I came across a (for me and my little experience) weird issue.
I scrape a list that looks like this after being scraped and a little bit cleaned:
['[', '€23600', '€7600', '€3600', '€1600', '€800', '€400']
The list can contain €, $ or £ as currency. I want to get rid of the currency, so I use(d)
while "€" in pricemoney: pricemoney.remove("€")
while "£" in pricemoney: pricemoney.remove("£")
while "$" in pricemoney: pricemoney.remove("$")
which works for $ and £, but not for €. pricemoney is the variable that contains the list. I tried to check if € is maybe a different symbol than the one on the normal keybord, but it seems to be the same
I switched to
pricemoney = [re.sub(r'\D(?=\d )', "", i) for i in pricemoney]
which gets rid of all th currencys in one go (and thus is the better way anyway) but I still can't figure out why the "€" was not catched with the while statement?
CodePudding user response:
The code while "€" in pricemoney: pricemoney.remove("€")

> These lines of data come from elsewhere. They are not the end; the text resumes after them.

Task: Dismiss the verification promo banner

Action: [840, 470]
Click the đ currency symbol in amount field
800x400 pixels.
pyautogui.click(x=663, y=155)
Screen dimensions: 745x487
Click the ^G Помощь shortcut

checks if the string "€" is inside the list pricemoney
. What it means is that it will remove any string equals to "€" but not starts with. Same thing applies to the other two symbols you mentioned.

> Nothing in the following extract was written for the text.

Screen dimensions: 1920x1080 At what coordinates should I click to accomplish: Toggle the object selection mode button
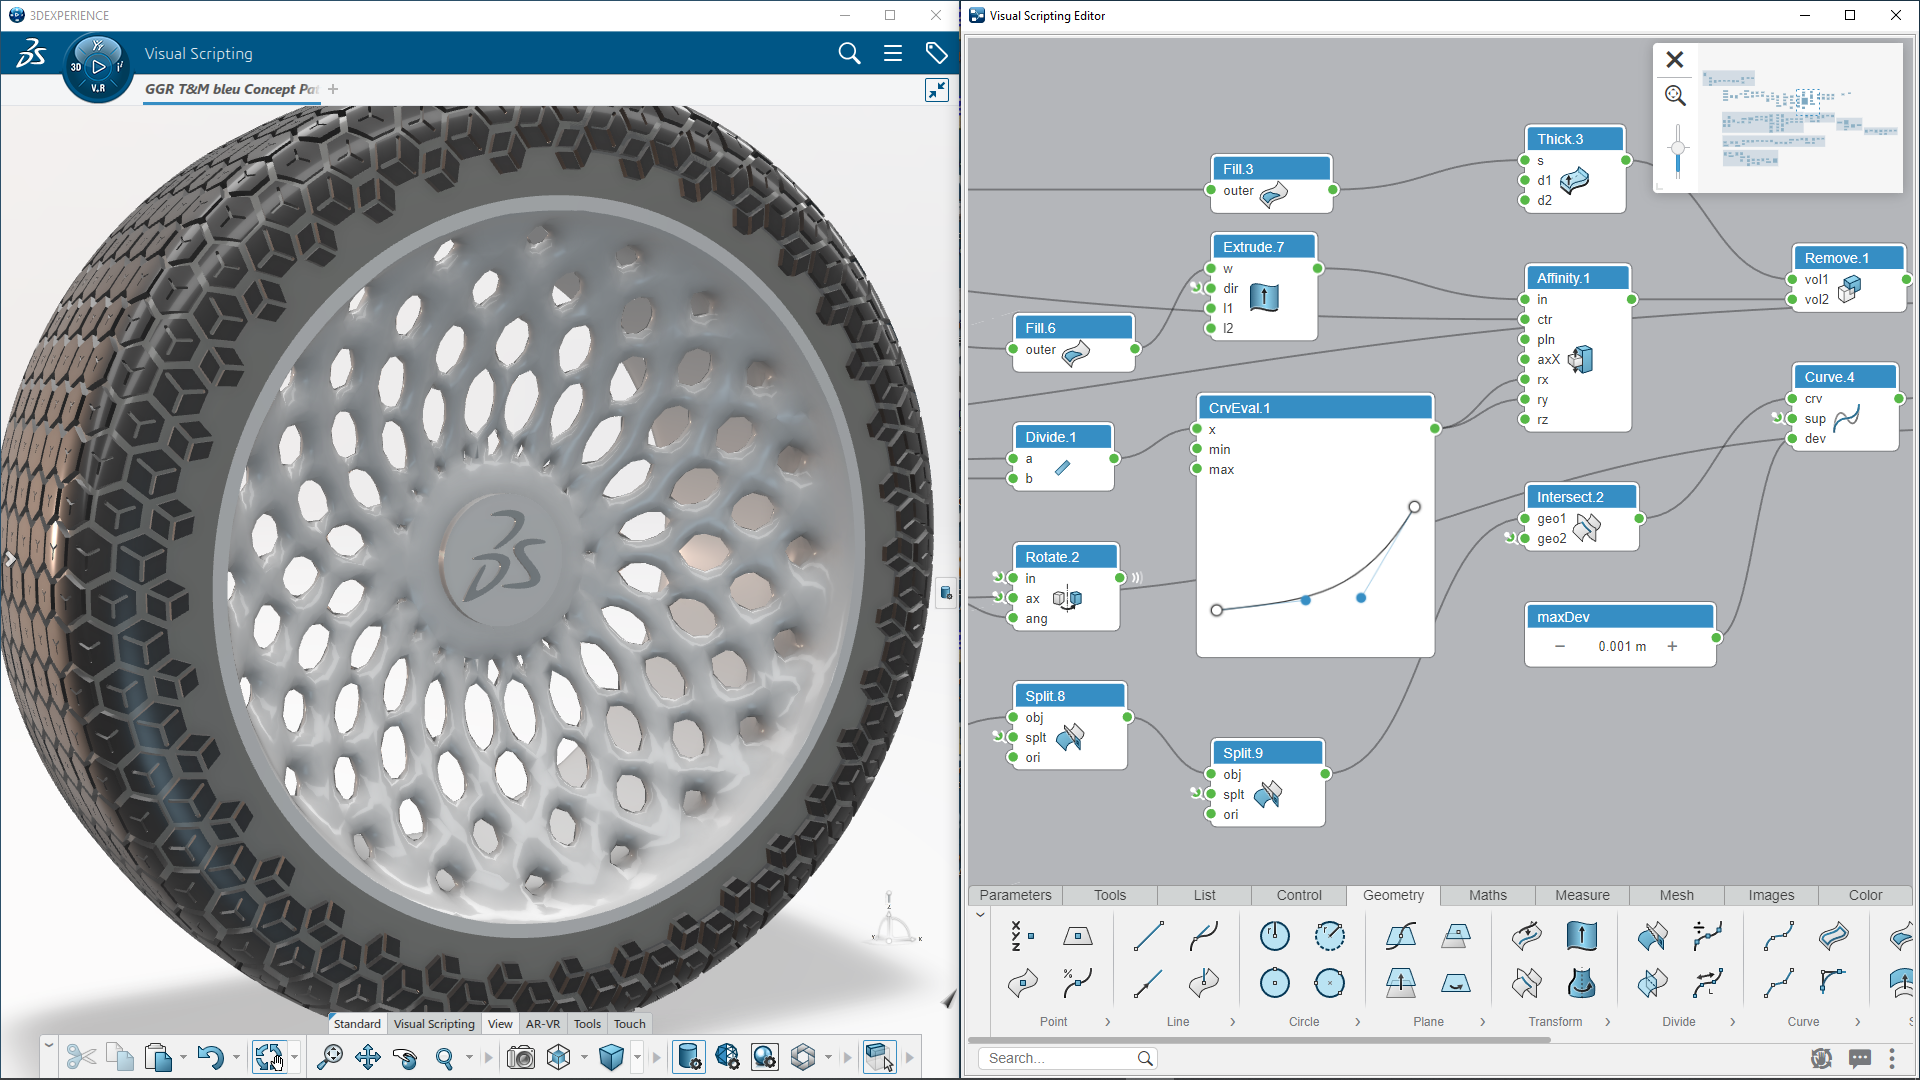[879, 1057]
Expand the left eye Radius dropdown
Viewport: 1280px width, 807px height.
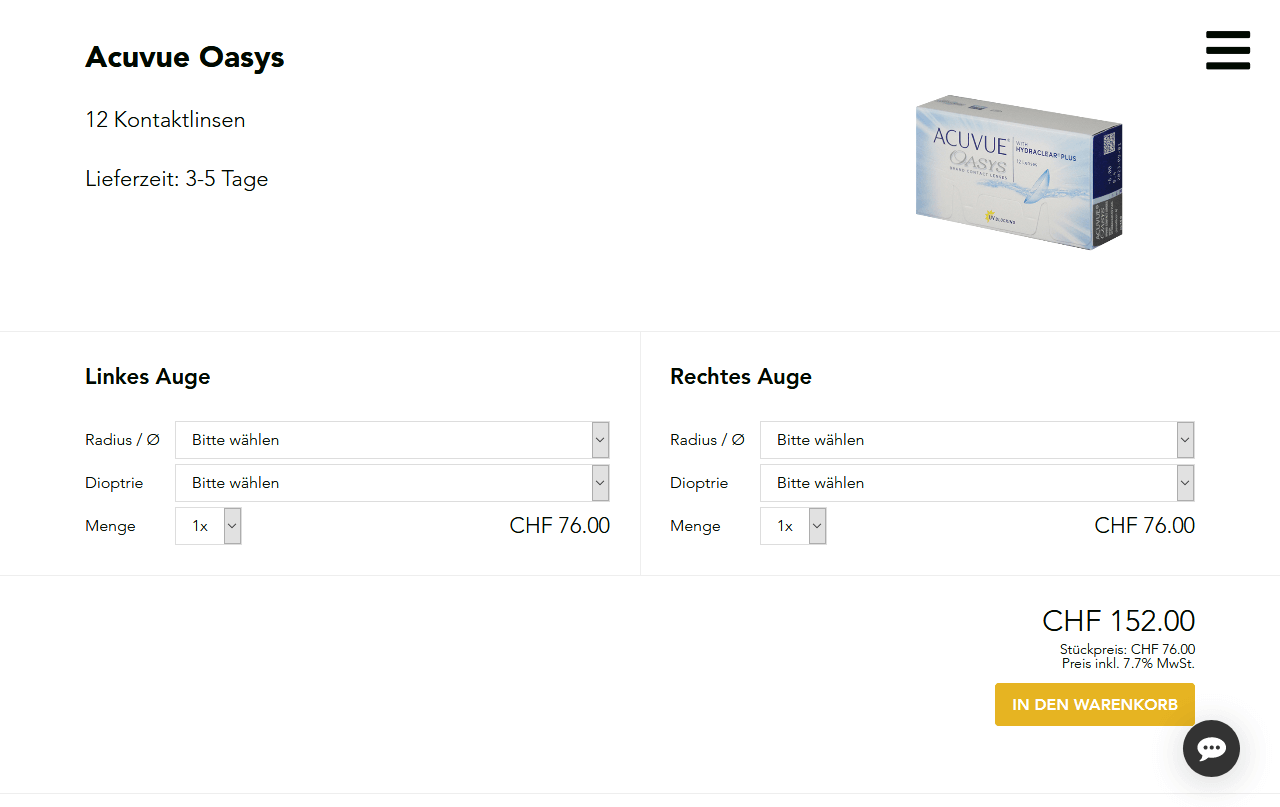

To see that, try to run the following commands and see that it will only remove the first element:
pricemoney = ['€', '€2000']
while "€" in pricemoney: pricemoney.remove("€")

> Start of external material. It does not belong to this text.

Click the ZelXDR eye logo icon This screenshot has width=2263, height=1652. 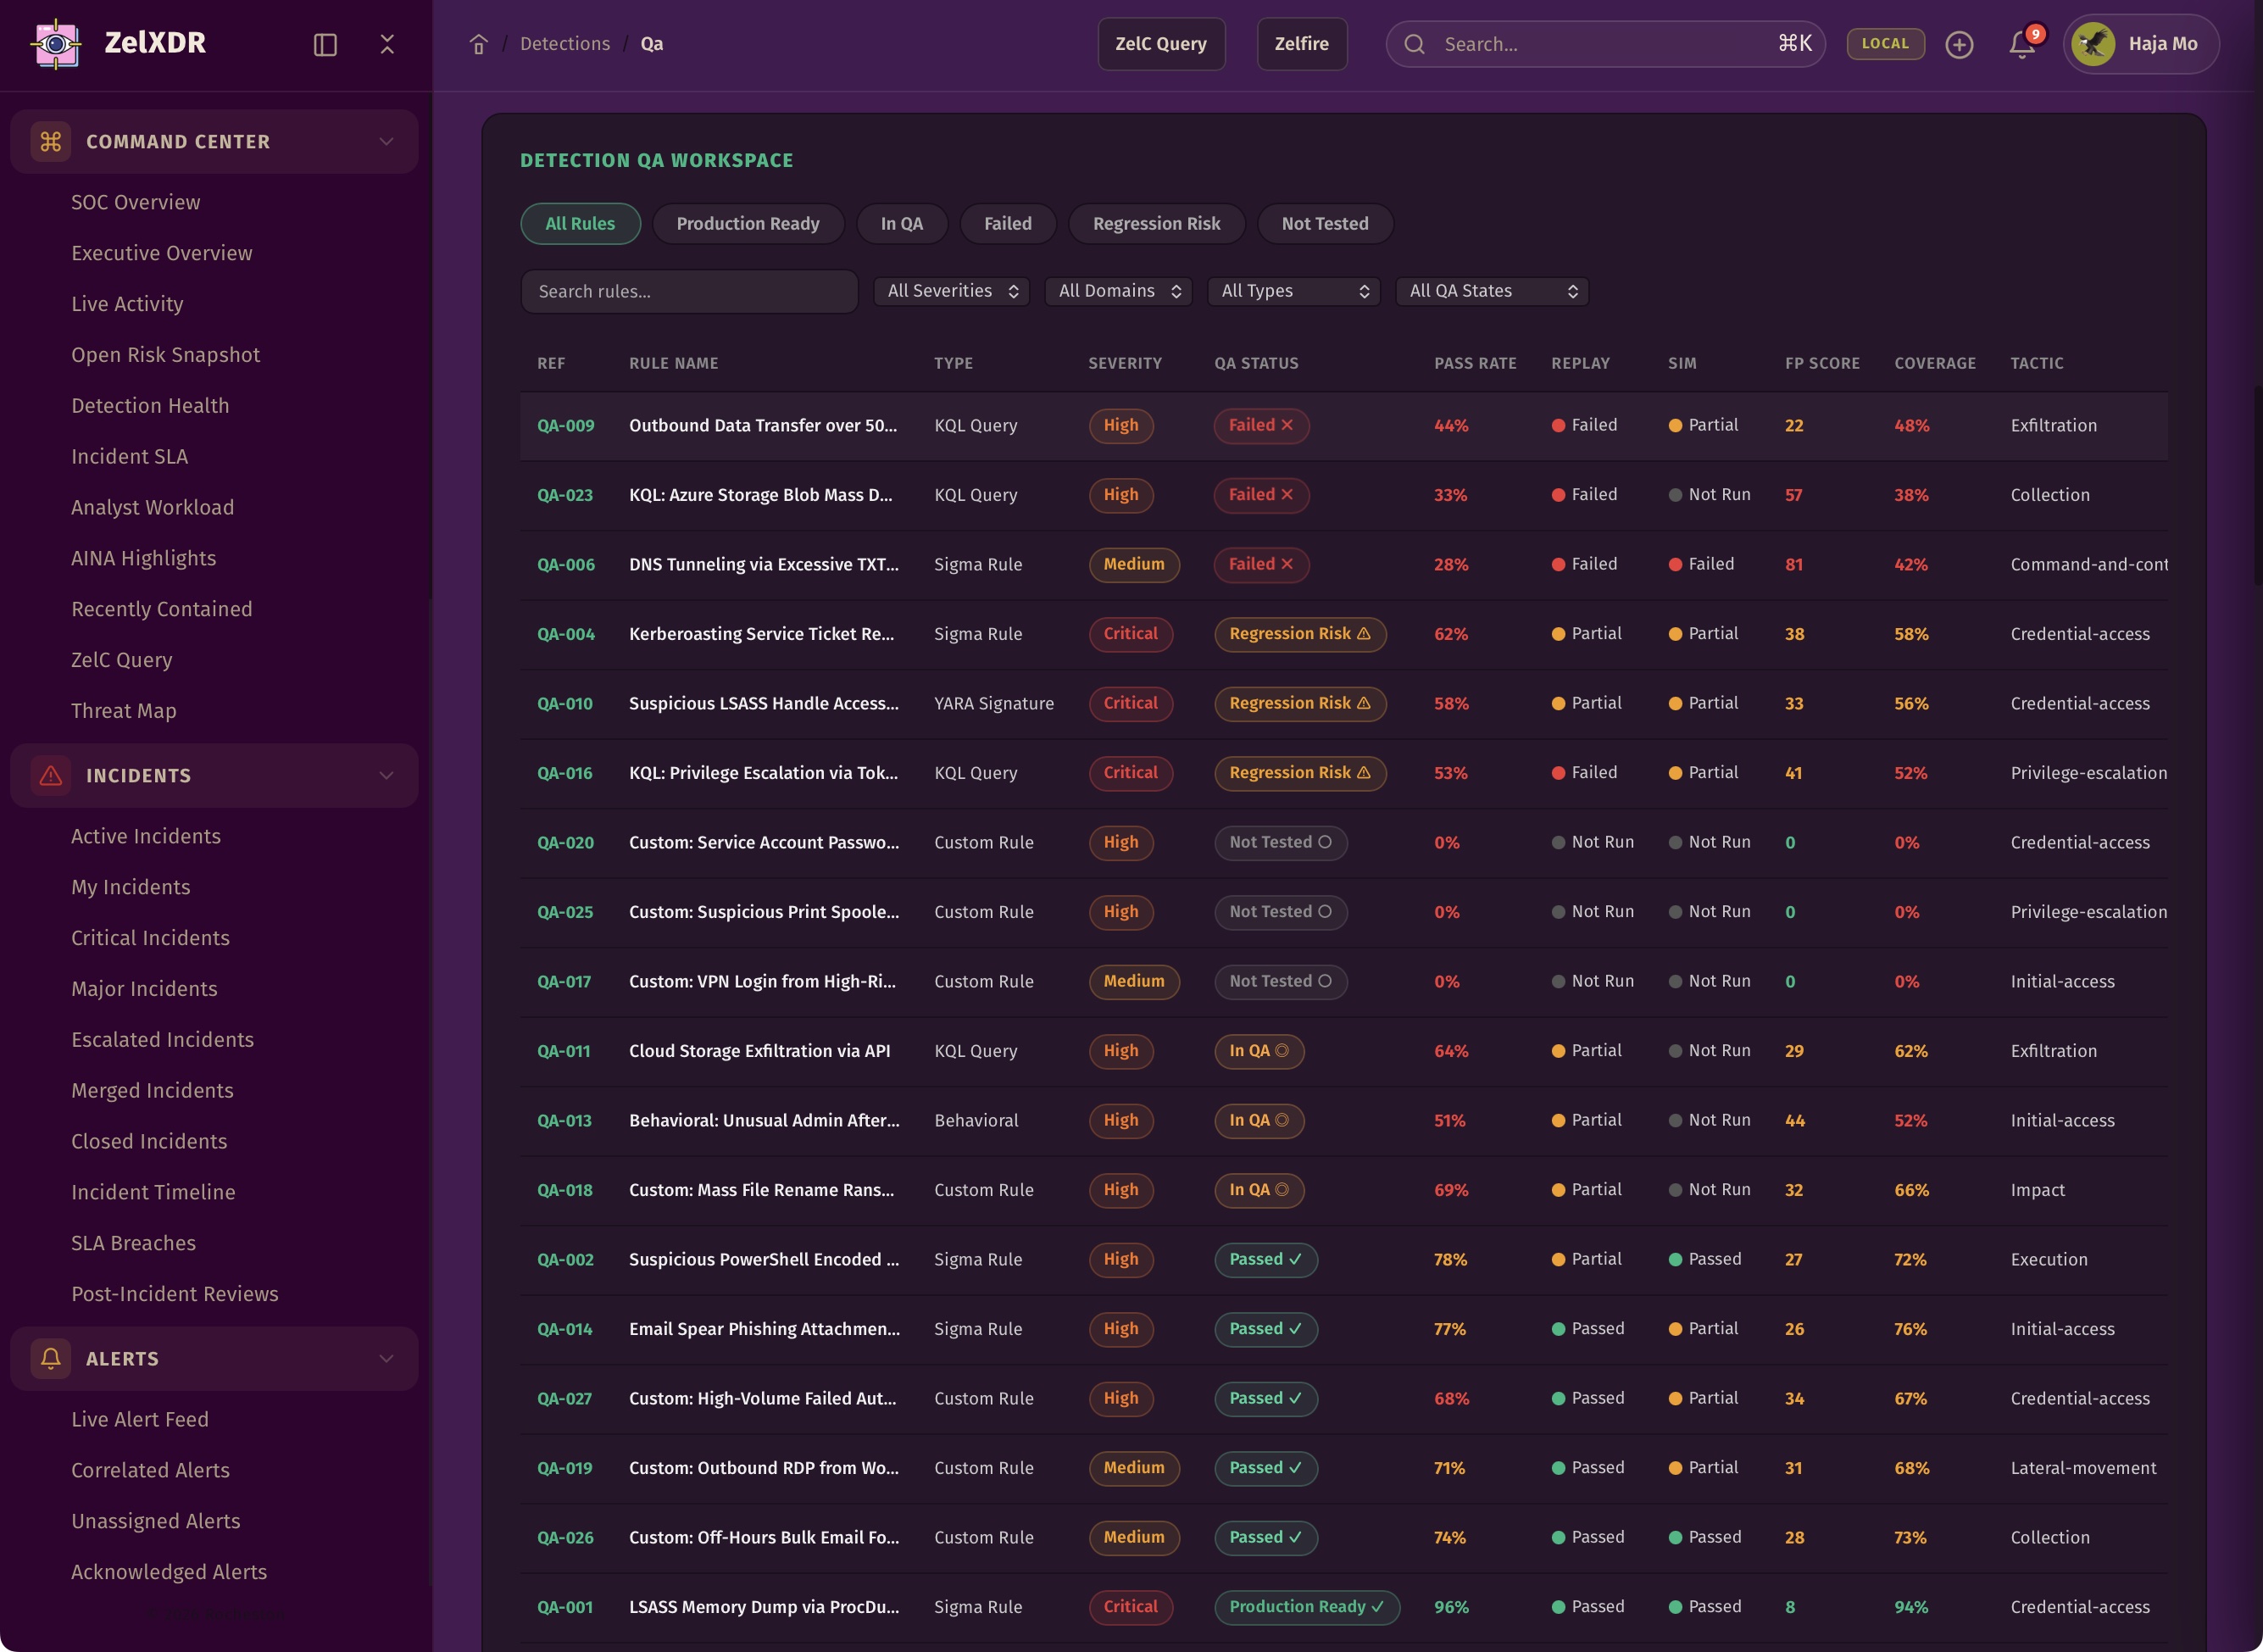(57, 44)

pricemoney = ['$', '$2000']
while "$" in pricemoney: pricemoney.remove("$")
CodePudding user response:
Honestly a regex replacement might be best here:
# -*- coding: utf-8 -*
import re
inp = ['[', '€23600', '€7600', '€3600', '€1600', '€800', '€400']
output = [re.sub(r'[€£$](\d )', r'\1', x) for x in inp]
print(output) # ['[', '23600', '7600', '3600', '1600', '800', '400']